Je viens de racheter un iMac Bondi blue de 1998 donc premier modèle d'iMac: 233Mhz et presque pas de mémoire.

Je l'ai upgradé en collant 2 barrettes de mémoire de 256 Mo qui font donc 512Mo.
Ca apporte un gain substantiel dans son utilisation puisqu'il rame bien moins.

Graphiquement, cet iMac et seulement lui dispose d'un port mezzanine sous la carte mère et qui permet de brancher une carte graphique. J'y ai branché une Wizard Voodoo2 histoire de permettre à des jeux du genre FPS de tourner dessus. 
Ca ne permettra pas à un Call of Duty de tourner mais par contre Unreal est jouable.
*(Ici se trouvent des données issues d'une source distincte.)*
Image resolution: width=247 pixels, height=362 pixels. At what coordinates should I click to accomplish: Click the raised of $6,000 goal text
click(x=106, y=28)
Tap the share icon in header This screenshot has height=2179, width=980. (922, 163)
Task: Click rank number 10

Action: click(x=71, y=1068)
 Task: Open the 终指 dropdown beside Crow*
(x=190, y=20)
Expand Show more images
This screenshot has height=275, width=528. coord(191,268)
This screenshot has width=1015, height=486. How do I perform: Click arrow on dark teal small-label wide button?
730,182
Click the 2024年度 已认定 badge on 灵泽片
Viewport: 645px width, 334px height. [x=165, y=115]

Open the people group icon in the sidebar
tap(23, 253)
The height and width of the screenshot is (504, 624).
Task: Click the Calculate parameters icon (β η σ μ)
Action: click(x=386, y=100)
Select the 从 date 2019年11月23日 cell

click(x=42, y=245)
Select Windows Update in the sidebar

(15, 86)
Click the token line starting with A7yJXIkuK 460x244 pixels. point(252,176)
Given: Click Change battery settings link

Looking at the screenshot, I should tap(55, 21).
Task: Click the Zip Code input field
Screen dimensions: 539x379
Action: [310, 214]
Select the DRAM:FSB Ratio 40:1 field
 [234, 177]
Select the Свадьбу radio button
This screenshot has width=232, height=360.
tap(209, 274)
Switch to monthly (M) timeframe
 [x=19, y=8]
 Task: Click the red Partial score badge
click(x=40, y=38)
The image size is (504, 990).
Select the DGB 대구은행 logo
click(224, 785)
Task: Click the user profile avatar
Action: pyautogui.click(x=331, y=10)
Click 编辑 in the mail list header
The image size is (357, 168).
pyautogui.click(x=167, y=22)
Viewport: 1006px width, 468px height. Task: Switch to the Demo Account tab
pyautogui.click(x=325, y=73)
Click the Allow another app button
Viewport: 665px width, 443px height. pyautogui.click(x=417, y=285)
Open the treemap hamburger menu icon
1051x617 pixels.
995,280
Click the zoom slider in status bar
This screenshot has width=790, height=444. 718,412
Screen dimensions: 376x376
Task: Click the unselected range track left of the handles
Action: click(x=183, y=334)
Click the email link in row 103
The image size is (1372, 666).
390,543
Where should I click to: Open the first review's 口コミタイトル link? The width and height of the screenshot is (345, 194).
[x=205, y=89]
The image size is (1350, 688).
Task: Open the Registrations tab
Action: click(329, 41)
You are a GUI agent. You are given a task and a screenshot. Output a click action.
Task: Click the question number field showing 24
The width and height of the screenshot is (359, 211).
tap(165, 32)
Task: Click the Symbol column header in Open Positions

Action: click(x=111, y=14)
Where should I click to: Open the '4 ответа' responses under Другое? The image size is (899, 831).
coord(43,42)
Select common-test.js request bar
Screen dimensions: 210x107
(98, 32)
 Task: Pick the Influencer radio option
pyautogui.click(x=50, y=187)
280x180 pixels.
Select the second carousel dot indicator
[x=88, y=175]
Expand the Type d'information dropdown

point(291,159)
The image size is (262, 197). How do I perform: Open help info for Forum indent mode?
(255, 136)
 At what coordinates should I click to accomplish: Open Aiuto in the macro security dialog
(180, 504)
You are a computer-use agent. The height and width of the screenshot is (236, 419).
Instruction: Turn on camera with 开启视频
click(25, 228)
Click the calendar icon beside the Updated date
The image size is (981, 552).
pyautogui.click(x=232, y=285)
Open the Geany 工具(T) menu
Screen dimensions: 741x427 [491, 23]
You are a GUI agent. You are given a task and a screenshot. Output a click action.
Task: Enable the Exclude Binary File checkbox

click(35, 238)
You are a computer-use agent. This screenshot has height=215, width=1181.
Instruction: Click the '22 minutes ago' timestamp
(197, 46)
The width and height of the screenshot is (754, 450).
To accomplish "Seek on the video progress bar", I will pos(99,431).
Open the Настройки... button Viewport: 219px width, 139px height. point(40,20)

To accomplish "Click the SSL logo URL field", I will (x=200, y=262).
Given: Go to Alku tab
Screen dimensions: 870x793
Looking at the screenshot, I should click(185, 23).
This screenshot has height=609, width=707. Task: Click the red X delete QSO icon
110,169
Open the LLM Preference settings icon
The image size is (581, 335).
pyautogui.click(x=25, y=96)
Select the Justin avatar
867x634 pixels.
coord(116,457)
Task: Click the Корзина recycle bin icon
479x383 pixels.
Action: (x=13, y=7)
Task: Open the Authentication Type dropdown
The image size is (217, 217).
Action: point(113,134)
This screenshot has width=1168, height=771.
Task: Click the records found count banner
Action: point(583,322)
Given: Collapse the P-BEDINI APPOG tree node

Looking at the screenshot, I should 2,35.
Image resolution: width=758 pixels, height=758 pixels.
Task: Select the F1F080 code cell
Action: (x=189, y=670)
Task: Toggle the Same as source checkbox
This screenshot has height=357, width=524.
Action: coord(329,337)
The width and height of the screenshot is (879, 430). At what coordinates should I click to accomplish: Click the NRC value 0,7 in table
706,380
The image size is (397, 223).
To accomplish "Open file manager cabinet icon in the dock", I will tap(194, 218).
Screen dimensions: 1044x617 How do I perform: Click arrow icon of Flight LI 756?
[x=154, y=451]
Coté soft, sur un vieil iMac G3 je ne vois pas l'intérêt de le mettre en OS X car ça on peut le faire avec n'importe quel Mac récent le fera mieux.

Par contre, faire tourner l'OS 9 dans son ultime version 9.2.2 est intéressant car ça permet de faire tourner  des logiciels que Classic gère imparfaitement: par exemple je ne compte plus les jeux qui soit rament complétement sur un iMac G5 sous Tiger soit carrément plantent.

Enfin, j'ai regardé quels étaient les logiciels les plus récents sous l'OS 9 et j'ai trouvé Classila comme butineur internet capable de lire les pages web actuelles.

Et voila un ordi pour enfants capable de faire tourner des jeux et d'aller sur internet.


----------



## Pascal 77 (10 Septembre 2013)

Sur un iMac G3 233 Mhz, je conseillerais plutôt Panther que Jaguar, il est plus fluide &#8230; Enfin, disons plutôtque sur un G3/233, il lague un peu moins que Jaguar, en tout cas, c'est ce qu'il faisait sur mon PDQ (PowerBook G3/266), et il est (relativement) fluide sur mon "Palourde" à 300 Mhz (qui a 544 Mo de Ram).


----------



## Invité (11 Septembre 2013)

Ah ouais, ça marche vraiment ce slot Mezzanine !
ta carte a combien de Mo de Vram ?

Je serais surpris qu'un bon G4 qui boote sur Os9 ne supporte pas une carte PCI avec bien + de vram ?


----------



## Pascal 77 (12 Septembre 2013)

Invité a dit:


> Ah ouais, ça marche vraiment ce slot Mezzanine !
> ta carte a combien de Mo de Vram ?
> 
> Je serais surpris qu'un bon G4 qui boote sur Os9 ne supporte pas une carte PCI avec bien + de vram ?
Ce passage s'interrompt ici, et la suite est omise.